1. Snarky, world-weary, albino sellsword outcast who needs potions for his unnaturally long life
2. Travels the world slaying monsters while multiple factions try to manipulate him into doing their bidding
3. The only one of his kind with emotions or empathy
4. Fornicates at every opportunity
5. Longs for his raven-haired sorceress true love
6. His fantasy world is an allegory of the decadence of the author's home country (Moorcock/UK in the 60's, Sapkowski/Poland in the 80's).
7. Both live in a universe/multiverse where a cosmological event called the Conjunction of the (Million, removed by Sapkowski) Spheres.
8. Even if these are superficial similarities, Sapkowski would not even acknowledge them when served papers by Moorcock's lawyer
"But the Iron Crutain!"
Borders in the Eastern Bloc were pretty porous toward the end of the Cold War, and in 1985 Sapkowski was working for a company that was translating Elric into Polish. The Witcher came around in 1987. What a cowinky-kurwa-dink.
"He's inspired, not plagiarized!"
The Conjunction of the Spheres being in both is the slam-dunk refutation of this.
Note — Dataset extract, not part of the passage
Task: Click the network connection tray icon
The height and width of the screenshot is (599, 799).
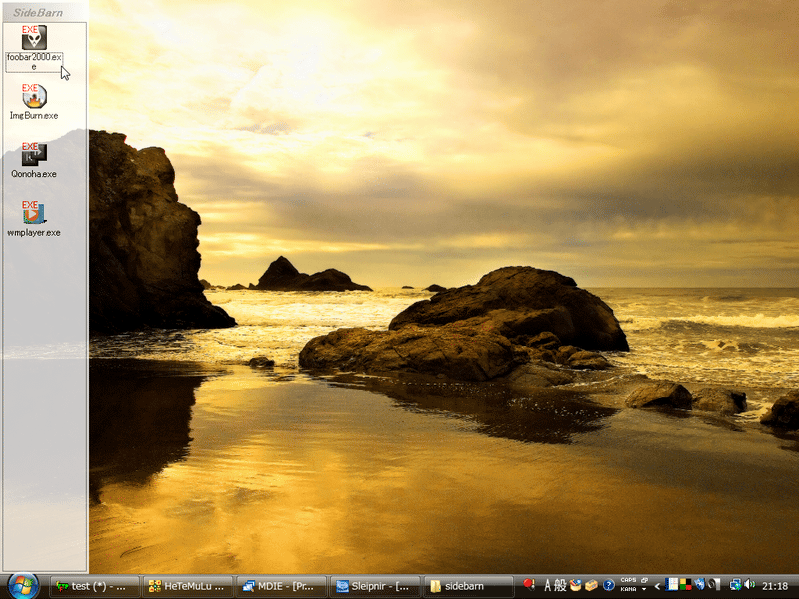Action: click(735, 585)
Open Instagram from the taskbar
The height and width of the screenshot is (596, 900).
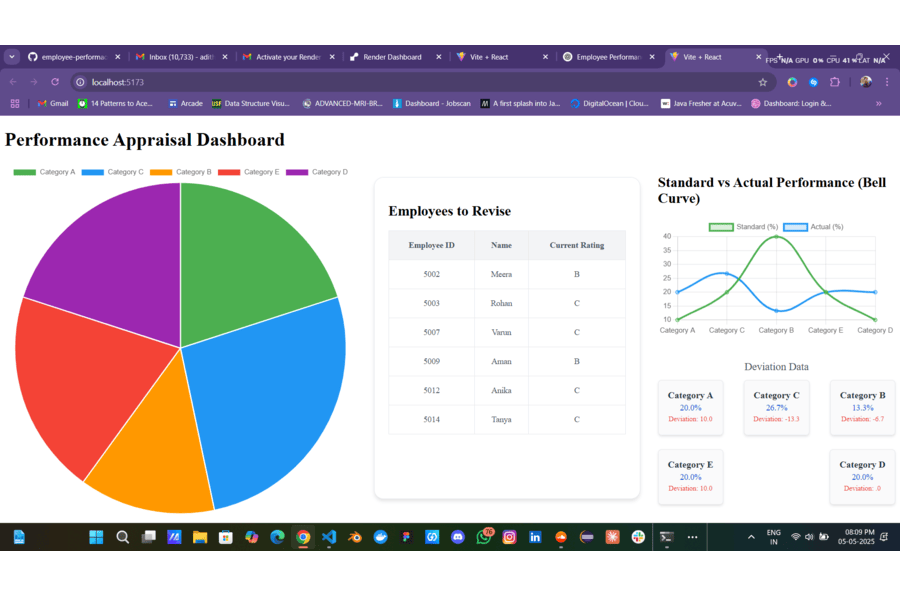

"Nothing new under the sun!"
He could at least have changed Geralt's appearance or temperament.
"Muh Slavic mythology!"
What makes the fairy tales of Snow Mexicans special again?
Edit: I don't give a shit either way on this. I'm just sick of simpering Witcher fanboys gushing about "MuH SLaVShEEiT" and "mUh GrAyTeSt ArpayGay Evuhhh!" STFU, Redditard bugmen, it's not special.